Besides, the article noted that overall persistence of learning inequalities across students’ life cycle, studies have documented a growing advantage of females over males in terms of learning outcomes. It noted that while enrollment in primary and secondary school, as well as primary school completion rates, are similar for girls and boys, secondary school completion rates largely favour girls. According to the article, females also outperform males in terms of post-secondary education enrollment, and males are significantly more likely to be in the share of population not in education, employment, or training (NEETs), the article pointed out. It mentioned too that, women across Caribbean countries consistently show higher learning achievement in primary, secondary, and post-secondary education levels, and this gap between females and males is ubiquitous across all the socio-economic spectrums.
CSEC data also reveal these consistent gaps favouring females in terms of passing rates and the proportion of top performers. However, notably across primary and secondary schools, urban and hinterland alike in Guyana, boys have been clawing back space in the winners’ circle in recent years. At the NGSA, we have watched boys, step confidently into the top ranks, not just from traditional powerhouses on the coast but from regions that once saw such triumphs as extraordinary. Their success is not an accident, but reflective of the commitment by their teachers pushing literacy earlier, parents prioritising study routines, and schools opening space for boys to learn without shame or stereotype.

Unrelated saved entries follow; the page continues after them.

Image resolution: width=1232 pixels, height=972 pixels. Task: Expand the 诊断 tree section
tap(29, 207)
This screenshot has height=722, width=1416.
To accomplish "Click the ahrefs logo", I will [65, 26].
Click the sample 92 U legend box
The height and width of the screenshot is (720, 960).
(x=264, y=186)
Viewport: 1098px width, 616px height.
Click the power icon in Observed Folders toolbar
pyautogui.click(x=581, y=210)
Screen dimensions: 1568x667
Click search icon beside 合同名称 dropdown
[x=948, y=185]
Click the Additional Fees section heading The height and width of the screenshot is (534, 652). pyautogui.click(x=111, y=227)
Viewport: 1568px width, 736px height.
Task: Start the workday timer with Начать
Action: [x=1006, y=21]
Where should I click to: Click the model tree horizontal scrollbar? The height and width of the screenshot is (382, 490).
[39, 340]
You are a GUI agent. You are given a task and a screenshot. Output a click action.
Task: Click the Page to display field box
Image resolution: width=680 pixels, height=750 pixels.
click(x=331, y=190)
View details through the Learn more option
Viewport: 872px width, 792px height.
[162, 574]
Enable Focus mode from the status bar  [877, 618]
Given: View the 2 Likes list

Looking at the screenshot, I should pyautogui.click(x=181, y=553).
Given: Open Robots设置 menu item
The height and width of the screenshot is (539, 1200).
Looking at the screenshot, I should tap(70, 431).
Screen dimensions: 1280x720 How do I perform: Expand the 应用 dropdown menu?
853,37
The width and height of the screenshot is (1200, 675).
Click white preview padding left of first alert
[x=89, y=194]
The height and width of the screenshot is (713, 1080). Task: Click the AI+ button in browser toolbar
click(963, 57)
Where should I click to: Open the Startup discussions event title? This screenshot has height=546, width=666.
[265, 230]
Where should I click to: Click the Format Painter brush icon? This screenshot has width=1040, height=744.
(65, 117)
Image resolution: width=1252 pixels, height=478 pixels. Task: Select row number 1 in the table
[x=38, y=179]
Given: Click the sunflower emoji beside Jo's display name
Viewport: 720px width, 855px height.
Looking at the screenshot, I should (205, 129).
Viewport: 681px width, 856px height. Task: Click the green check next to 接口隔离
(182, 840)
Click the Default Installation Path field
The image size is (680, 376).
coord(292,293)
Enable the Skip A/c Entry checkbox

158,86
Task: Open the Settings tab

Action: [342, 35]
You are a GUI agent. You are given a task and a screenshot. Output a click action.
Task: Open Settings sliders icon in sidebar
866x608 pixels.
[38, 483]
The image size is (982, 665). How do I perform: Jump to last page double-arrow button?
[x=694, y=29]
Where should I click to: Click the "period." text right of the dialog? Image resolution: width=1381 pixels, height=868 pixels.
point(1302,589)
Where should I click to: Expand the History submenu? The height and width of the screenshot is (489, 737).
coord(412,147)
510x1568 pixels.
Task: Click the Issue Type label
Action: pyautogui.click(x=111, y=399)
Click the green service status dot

At the CSEC level, the evidence is even harder to ignore. Boys have been posting standout performances in Mathematics, the sciences, and technical subjects, areas where curiosity, tinkering, and problem-solving thrive. They are also widening their footprint in humanities and business, defying the crude notion that “book work” is somehow unmasculine. In classrooms from Queen’s College and Bishop’s High and St. Stanislaus to Mackenzie High, New Amsterdam, and Anna Regina Secondary, boys are proving that discipline and ambition aren’t gendered traits. They are habits. And habits can be taught, reinforced, and celebrated.
CAPE results reinforce this momentum. Boys taking on demanding units in Pure Mathematics, Physics, Chemistry, Computer Science, Accounting, and Literatures in English are pushing for distinctions and earning them. They are forming study groups, leveraging after-school labs, and taking advantage of new digital resources. What we are witnessing is not a spike but the shape of a sustained shift, boys learning to learn, and learning to lead.
Finally, at a time when we are losing some of our young men to crime and drugs, collectively as a society we must keep the tone right, encourage our boys while at the same time avoid the lazy pendulum swing that pits boys against girls. Ours is a goal not to replace one gap with another; but to close gaps, period. Girls’ achievements have lifted national standards. Boys rising to meet them lifts the country higher still. Excellence isn’t a scarce resource. Boys in Guyana are not “defying expectations”; they are fulfilling them. Our job is to ensure those expectations are met even as we keep the labs open, the libraries buzzing, the mentors close, and the applause loud. From NGSA to CSEC to CAPE, the message is ringing out: boys can star, and they are. Now let’s make sure they keep the stage.